**Page extract:**

— begin —

A Lesson in a Lesson

Wednesday, April 1, 2009

I had a lesson with Jim Wofford on March 26. I’ve been feeling low about my riding. I’m not doing badly, I’m just not where I wanted to be at this time. I failed to achieve my short term goal. Part of it is that I am so overwhelmed. Trying to keep up with my riding and do all that I must to place and rehome retiring racehorses. There is always pressure.

I got to Sharon’s early and had the pleasure of watching Jim work with her. I love it when that happens. I’d made up my mind I was going to be softer with Birdie and use my core to slow him, not my hands. I don’t think I’m a handsy rider, but I am for Birdie, if that makes sense. It was wonderful, he was relaxed and I was soft. We were easily getting the four stride in four strides, not the usual three. Jimmy wasn’t yelling at me. This is going to be the best lesson I’ve ever had with Jimmy…

Jimmy was dressed in camouflage for hunting or fishing. I just assumed he’d come from or was on his way to fish. Maybe he was, but he decided to stop by Sharon’s and shoot down a rider who needed to focus on learning more, not what they had recently put together. A lesson is for learning new things, not showing off what you know – you know.
I purposely do not allow myself to think about the fact that fences are being raised. I am aware they are raising them, but I’ve seen how it creates anxiety in other riders. So I don’t allow myself to do it. It only matters what height they are when you are approaching and jumping them. Not when you are sitting on your horse. So the fact that Jimmy was raising the jumps on a line; vertical, two strides to hogs back, two strides to an oxer, didn’t have much effect on me. After all Birdie and I had just jumped that line beautifully. I know Bird will be able to jump anything Jimmy points us at.

I’m 10 feet tall.
Right lead – beautiful rhythmic canter, soft. We make the turn to the jump and Bird sees the hogs back is higher – much higher. Me, I’m sitting there fat, dumb and happy. Birdie isn’t dragging me to the jump. He’s relaxed and not rushing. This is going to be great.

Wrong.

— end —

Carry on the blog post about the riding lesson with Jim Wofford, starting right after its last line, "Wrong." The lines after this note come from an unrelated source.

**Dataset content:**

— begin —

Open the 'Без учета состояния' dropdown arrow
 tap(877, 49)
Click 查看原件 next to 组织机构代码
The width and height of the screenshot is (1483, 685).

— end —
— begin —

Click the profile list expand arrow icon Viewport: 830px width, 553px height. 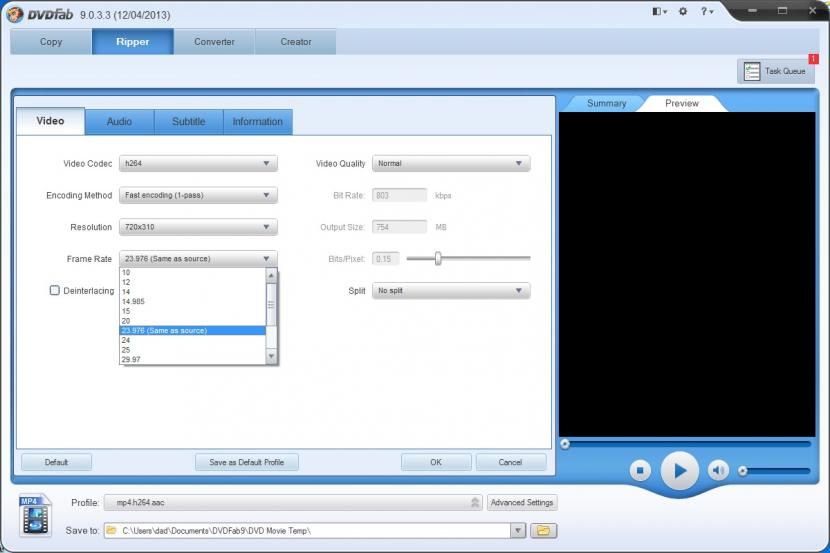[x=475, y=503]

— end —

**Result of this exercise:**
Bird wants some support, the height of the second jump has backed him off and his rhythm has slowed. Bird being the Bird he is, doesn’t quit. He tries to jump it and does something he rarely ever does. He knocks down the rail. Now I’m out of balance and aware I’ve lost my left stirrup. Bird is a trooper, he’s still going to get the job done. He tries with all his Bird might to get over that hogs back, which is higher than the vertical. This wonderful horse jumps it with me completely a burden by now. By this time I am complete with sound effects. Sort of like the ones you hear in an old cartoon. I really wish I’d stop doing that, but it’s likely I never will. At any rate, Bird is still trying to jump the oxer, but luckily I steer him away. He would have been so upset if I’d fallen off, and one more bound may have been one too many. So now I am grappling to pull him up, and I do.

Poor Jimmy what must he think? All the work he’s put into me and this is what he gets?
I’m now 3 feet tall.
Jimmy says, “He’s crazy but he’s not stupid, when I raise them he reacts to it. Let go of the reins don’t expect to get a TOW over bigger jumps. Now come again.”
Now, I’m 6 inches tall.
We come again and we get through clean.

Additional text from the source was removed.